As a counselor, how do you develop a theoretical orientation? Do you just wake up one morning and—voila—you have your theoretical orientation?
Your theoretical orientation will not magically come to you in a dream or vision. In fact, developing a theoretical orientation is a process that begins when you take your first counseling theories course and continues throughout your master’s program, your field experience, and beyond. As you progress through your studies, you will likely find that you are continually developing a clearer picture of your theoretical orientation. Over the years following your master’s degree, your orientation will begin to solidify as you work and learn from observing other counselors. In truth, the process probably never ends because you will always learn about new theories, work with new clients, and develop a deeper understanding of yourself.

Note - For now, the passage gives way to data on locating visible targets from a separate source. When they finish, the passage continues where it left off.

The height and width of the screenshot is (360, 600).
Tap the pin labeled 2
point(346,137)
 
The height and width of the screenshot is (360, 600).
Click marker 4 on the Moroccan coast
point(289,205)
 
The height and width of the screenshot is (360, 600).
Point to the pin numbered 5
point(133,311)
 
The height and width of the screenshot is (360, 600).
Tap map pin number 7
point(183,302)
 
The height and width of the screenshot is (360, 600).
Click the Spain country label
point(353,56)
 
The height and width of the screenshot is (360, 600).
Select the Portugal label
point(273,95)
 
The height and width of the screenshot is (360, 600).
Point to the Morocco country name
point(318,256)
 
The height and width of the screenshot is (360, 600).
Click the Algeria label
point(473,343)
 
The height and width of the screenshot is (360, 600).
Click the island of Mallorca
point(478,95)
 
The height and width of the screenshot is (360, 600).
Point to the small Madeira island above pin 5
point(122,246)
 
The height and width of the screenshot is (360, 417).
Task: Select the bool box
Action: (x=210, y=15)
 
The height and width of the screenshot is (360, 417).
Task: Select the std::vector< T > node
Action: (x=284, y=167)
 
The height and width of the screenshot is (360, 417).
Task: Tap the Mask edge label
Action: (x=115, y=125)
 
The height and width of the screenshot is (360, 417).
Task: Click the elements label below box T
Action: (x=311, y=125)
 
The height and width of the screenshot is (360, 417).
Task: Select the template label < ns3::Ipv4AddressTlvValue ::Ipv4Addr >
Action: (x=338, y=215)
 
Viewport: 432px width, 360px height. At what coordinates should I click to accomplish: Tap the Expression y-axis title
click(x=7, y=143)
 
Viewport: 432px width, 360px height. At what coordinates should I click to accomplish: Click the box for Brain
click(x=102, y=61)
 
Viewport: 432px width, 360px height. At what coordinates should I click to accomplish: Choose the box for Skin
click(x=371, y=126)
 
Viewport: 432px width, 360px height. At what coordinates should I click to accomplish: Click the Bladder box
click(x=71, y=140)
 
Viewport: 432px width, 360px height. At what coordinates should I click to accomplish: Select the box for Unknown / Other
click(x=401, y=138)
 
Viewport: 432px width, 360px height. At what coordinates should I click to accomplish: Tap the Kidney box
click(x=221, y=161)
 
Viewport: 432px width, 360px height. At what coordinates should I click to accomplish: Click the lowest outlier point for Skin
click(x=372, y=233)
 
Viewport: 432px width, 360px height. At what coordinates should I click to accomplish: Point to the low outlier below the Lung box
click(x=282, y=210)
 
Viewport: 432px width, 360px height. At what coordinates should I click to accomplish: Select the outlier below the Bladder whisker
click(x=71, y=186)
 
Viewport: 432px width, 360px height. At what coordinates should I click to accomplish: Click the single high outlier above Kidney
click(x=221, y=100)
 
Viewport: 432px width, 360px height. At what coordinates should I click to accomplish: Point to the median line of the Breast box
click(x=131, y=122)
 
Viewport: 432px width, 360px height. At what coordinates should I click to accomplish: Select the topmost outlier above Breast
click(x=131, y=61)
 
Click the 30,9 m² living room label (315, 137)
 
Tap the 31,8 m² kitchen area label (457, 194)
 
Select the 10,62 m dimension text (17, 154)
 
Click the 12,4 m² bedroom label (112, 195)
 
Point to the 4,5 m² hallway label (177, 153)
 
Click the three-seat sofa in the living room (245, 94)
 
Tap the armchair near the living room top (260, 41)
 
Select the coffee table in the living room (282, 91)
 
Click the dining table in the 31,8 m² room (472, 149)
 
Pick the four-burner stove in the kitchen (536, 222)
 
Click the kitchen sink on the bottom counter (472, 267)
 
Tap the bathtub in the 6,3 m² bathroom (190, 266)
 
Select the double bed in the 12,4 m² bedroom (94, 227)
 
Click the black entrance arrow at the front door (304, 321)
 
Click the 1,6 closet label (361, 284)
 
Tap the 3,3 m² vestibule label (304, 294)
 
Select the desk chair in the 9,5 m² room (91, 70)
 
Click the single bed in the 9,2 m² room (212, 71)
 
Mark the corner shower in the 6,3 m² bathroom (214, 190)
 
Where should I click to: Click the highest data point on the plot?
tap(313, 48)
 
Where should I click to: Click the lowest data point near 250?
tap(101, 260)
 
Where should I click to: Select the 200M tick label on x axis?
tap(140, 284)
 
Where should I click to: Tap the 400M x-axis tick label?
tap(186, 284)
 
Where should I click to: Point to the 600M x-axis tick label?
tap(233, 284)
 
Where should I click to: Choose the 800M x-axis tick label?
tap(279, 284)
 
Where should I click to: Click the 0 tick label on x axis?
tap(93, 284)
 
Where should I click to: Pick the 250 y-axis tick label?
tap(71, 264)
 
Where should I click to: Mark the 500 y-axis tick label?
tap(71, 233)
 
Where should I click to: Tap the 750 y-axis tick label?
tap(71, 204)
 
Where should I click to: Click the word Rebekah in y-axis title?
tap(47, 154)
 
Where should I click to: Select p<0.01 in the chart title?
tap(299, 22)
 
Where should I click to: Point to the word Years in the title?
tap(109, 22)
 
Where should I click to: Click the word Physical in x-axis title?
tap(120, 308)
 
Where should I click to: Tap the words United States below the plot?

For this Discussion, you listen to the personal stories of how two distinguished counselor educators, Dr. John Marszalek and Dr. Matthew Buckley, developed their own theoretical orientations. Read your Instructor’s post regarding his or her theoretical orientation in this week’s Discussion Board.
Then, reflect upon the various factors that can influence the development of a counselor’s theoretical orientation. What factors might be influencing your own development process?
Next, you have the opportunity to discuss how you see that two theories may integrate into an effective strategy for you as a future counselor. You may also decide that a single theory feels like it will be the best fit for your future career at this point in your training. Whether you choose to integrate two theories or remain a purist, thoughtfully and thoroughly back up your current position.